## Exercise data
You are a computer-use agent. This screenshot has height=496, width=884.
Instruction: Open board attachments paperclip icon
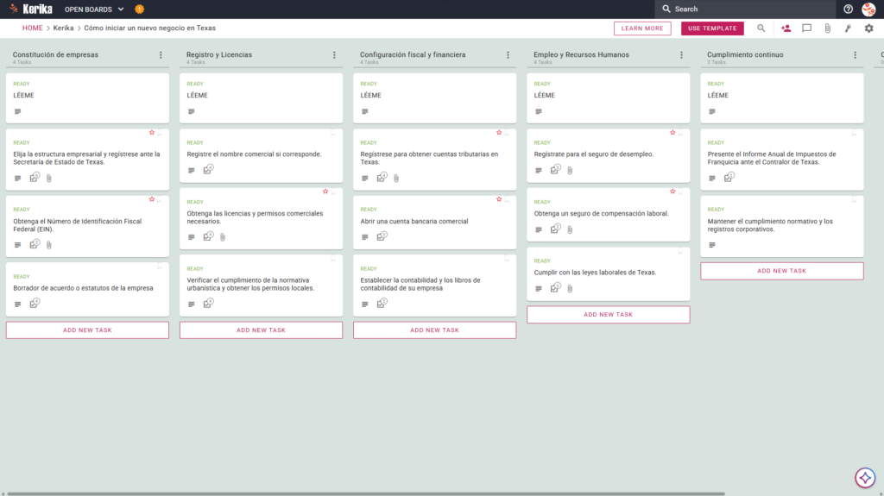[828, 28]
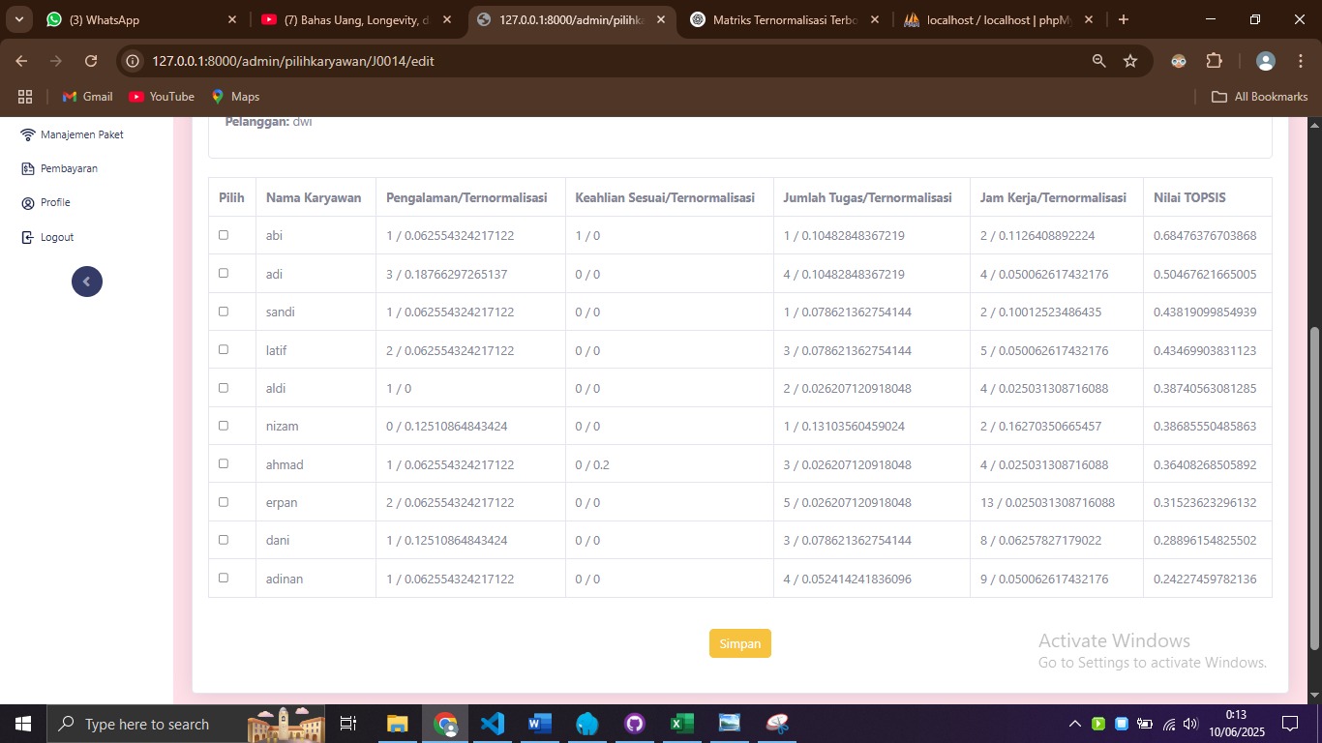Open Manajemen Paket wifi icon
This screenshot has width=1322, height=743.
(28, 134)
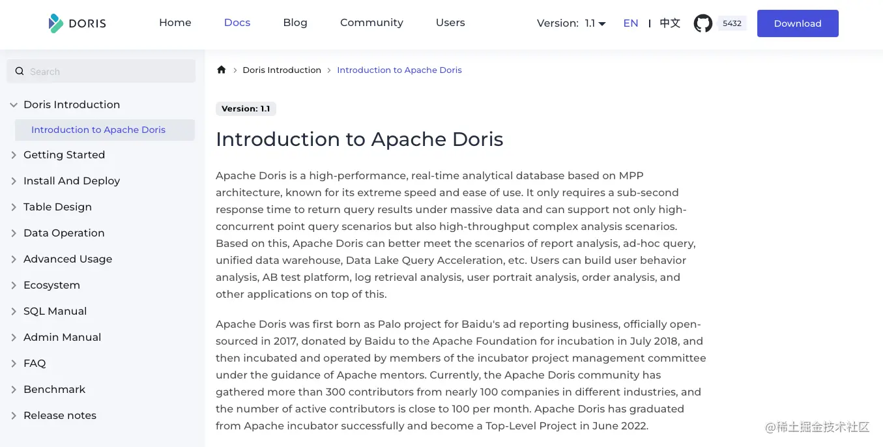Click the home breadcrumb icon

coord(222,70)
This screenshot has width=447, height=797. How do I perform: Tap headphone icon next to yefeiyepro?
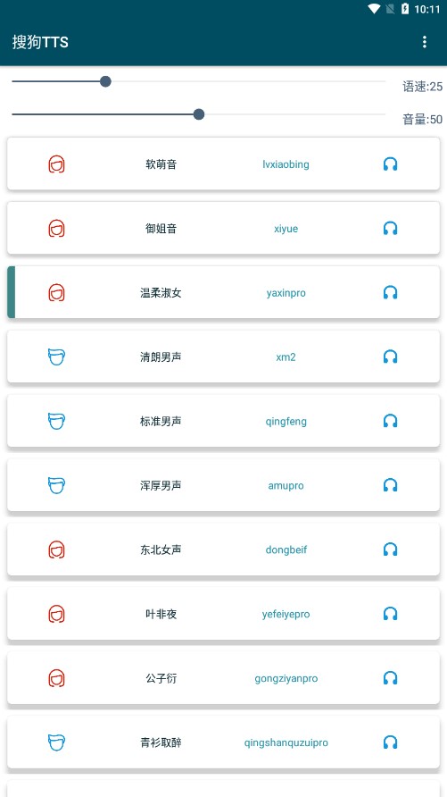coord(390,614)
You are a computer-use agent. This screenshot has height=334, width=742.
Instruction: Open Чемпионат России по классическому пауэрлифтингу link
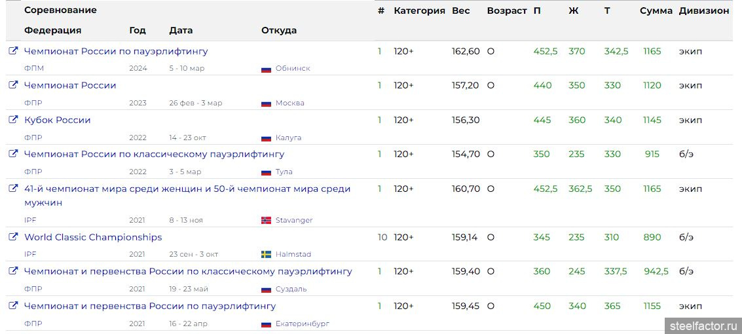coord(155,154)
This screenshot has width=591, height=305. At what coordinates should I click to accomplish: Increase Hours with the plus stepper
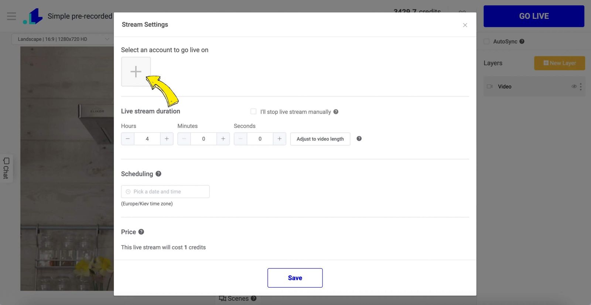[x=167, y=139]
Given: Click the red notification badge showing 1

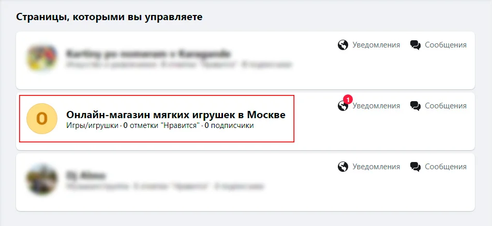Looking at the screenshot, I should coord(348,99).
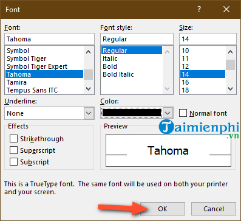The width and height of the screenshot is (241, 221).
Task: Click the size list up arrow
Action: pos(230,52)

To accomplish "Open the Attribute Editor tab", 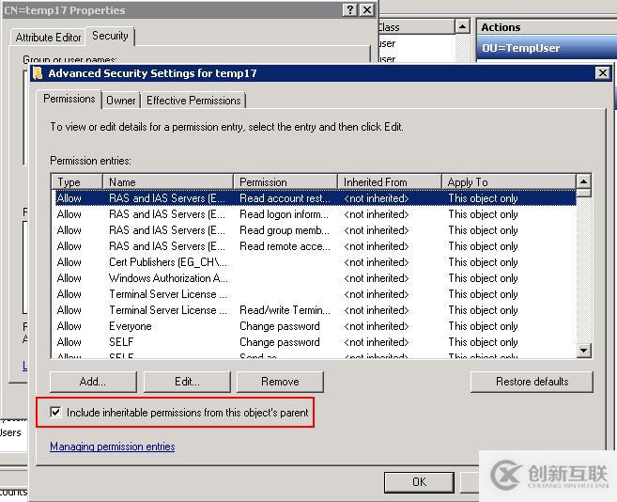I will click(48, 38).

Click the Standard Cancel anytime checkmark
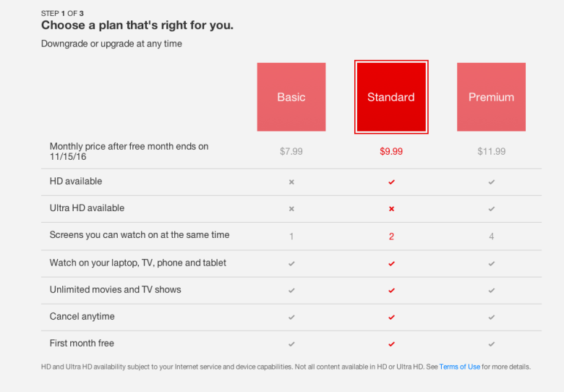[391, 318]
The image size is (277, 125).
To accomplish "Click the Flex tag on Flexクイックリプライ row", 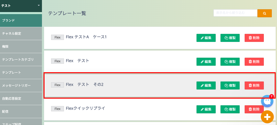I will tap(57, 109).
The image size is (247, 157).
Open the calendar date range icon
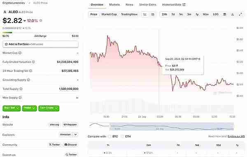[x=225, y=14]
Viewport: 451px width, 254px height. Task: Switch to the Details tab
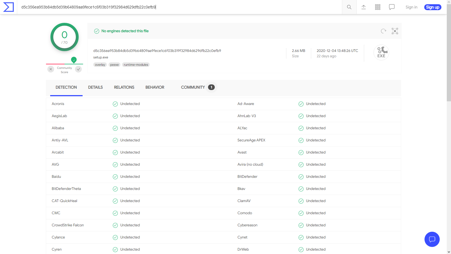click(95, 87)
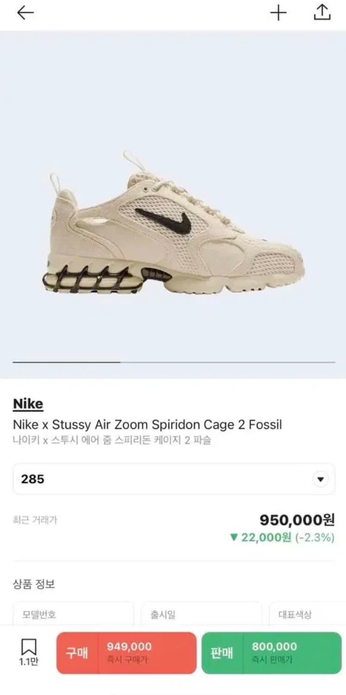Tap the green price change -2.3% indicator
Screen dimensions: 346x695
[x=282, y=537]
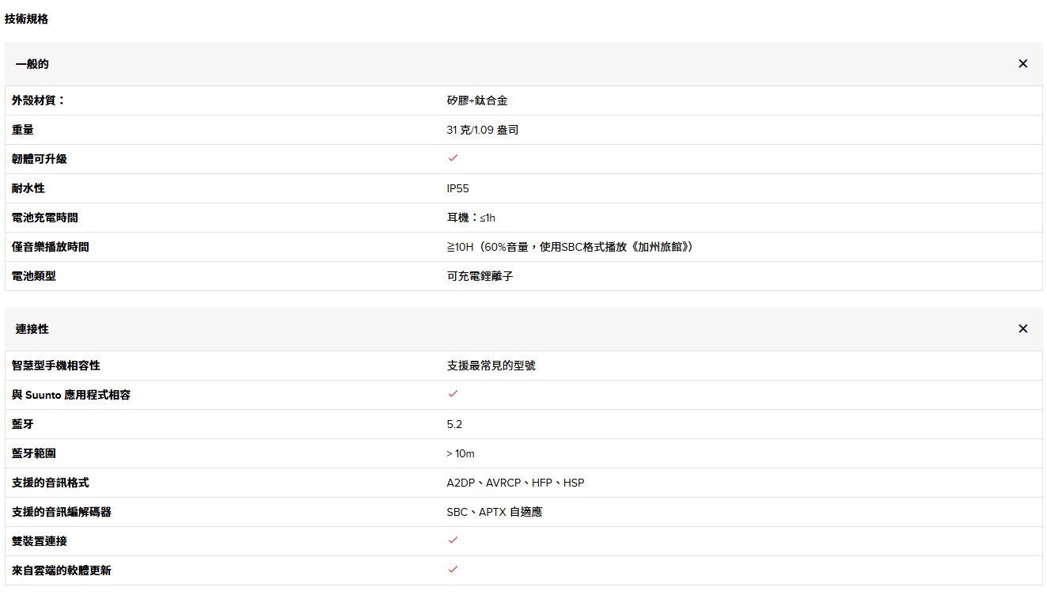This screenshot has width=1047, height=595.
Task: Click the Bluetooth version value 5.2
Action: [x=454, y=424]
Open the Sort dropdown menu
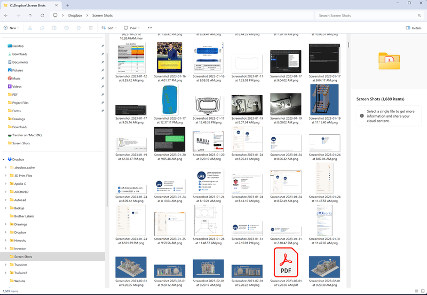 [108, 28]
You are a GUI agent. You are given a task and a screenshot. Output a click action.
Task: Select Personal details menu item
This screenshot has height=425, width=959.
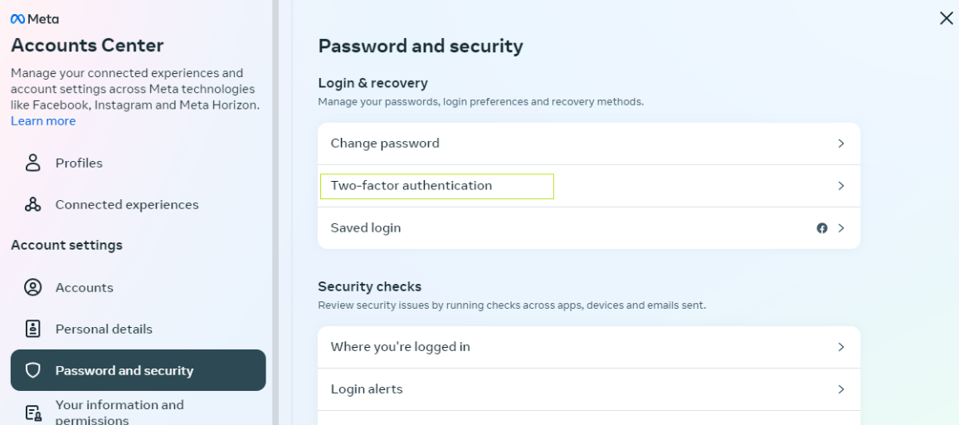pos(104,329)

## Instructions for the task
All lines from the line with "Open the Sort dropdown menu" through the final line of the listing are to be printed exactly, both ends included; the pictures are not.

## Output of the exercise
Open the Sort dropdown menu
 [108, 28]
You are a GUI agent. You are given a task and a screenshot. Output a click action.
Task: Select Personal details menu item
This screenshot has height=425, width=959.
pos(104,329)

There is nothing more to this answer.